Kredit: Aril "Ayeng" |
Aku ingat pertama kali melihat karya Aril "Ayeng" pada poster film Lastarè yang ia buat, ada sesuatu yang khas—goresannya terasa hidup, seakan punya cerita sendiri. Poster itu menangkap esensi film dengan begitu kuat: kesedihan, kehilangan, dan perjalanan batin seseorang. Sosok yang berdiri di atas makam dengan kaki telanjang, dikelilingi serpihan kenangan yang berserakan, memberikan nuansa mendalam yang bikin aku langsung jatuh cinta dengan karyanya. Aku dan teman-teman Pintu Project minta tolong dia buat poster ini, dan hasilnya jauh di atas ekspektasi—detailnya, pemilihan warnanya, semuanya terasa pas.

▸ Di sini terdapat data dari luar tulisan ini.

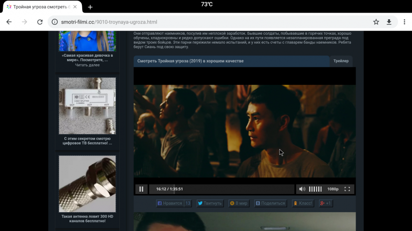Pause the video playback

[x=141, y=189]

Namun yang lebih mengejutkan, ternyata Aril berasal dari Situbondo, sama seperti aku. Aku baru tahu setelah poster ini jadi, dan rasanya seperti menemukan saudara sejiwa dalam seni. Bayangkan, di antara begitu banyak orang, ternyata ada seseorang dari kota kecil yang punya bakat besar dan visi yang sama. Itu membuatku semakin yakin bahwa kreativitas bisa tumbuh di mana saja, dan setiap karya yang lahir dari hati pasti akan menemukan jalannya.
Dari Coretan Bocah TK ke Panggung Pameran
![]() |
Kredit: Aril "Ayeng" |
Bakat Aril bukan sesuatu yang datang tiba-tiba. Sejak TK, dia sudah menunjukkan ketertarikannya pada dunia menggambar. Bahkan, pemuda Situbondo berbakat ini sering menghabiskan dua buku dalam sehari hanya untuk melampiaskan imajinasinya. Waktu itu, menggambar masih sebatas kesenangan, sesuatu yang membuatnya nyaman setelah pulang sekolah. Sampai akhirnya, orang tua Aril “Ayeng” melihat potensi itu dan mendaftarkannya ke berbagai lomba menggambar.
Momen itulah yang mengubah segalanya. Kompetisi demi kompetisi Aril ikuti, warna demi warna ia pelajari. Seperti seorang musisi yang mulai memahami nada, pemuda kreatif Situbondo ini mulai memahami bagaimana warna bisa membangun cerita, bagaimana komposisi bisa menciptakan harmoni.
Namun, perjalanan seni Aril “Ayeng” tidak selalu lurus. Saat SMP, ia sempat meninggalkan hobi menggambarnya karena tergila-gila dengan sepak bola. Tapi ternyata, cinta pertamanya tetap menggenggam erat. Saat masuk SMK dengan jurusan Desain Komunikasi Visual (DKV), pelukis surealis Situbondo ini merasa seperti pulang ke rumah. Ia kembali menemukan kebahagiaan dalam setiap garis dan warna yang ia tuangkan ke dalam karyanya.
Mencari Gaya yang Paling Pas
![]() |
Dua karya Aril yang cukup mengesankan (kredit: Aril "Ayeng") |
Setiap seniman pasti melewati fase pencarian jati diri, termasuk Aril. Awalnya, ia berusaha menguasai teknik realis, belajar menggambar anatomi manusia dengan proporsi yang sempurna. Tapi seiring waktu, Seniman asal Situbondo kni merasa ada sesuatu yang kurang. Realisme terlalu membatasi imajinasinya. Hingga akhirnya, ia menemukan dunia surealisme—sebuah ruang tanpa batas di mana ia bisa menggabungkan dunia nyata dengan imajinasi liarnya.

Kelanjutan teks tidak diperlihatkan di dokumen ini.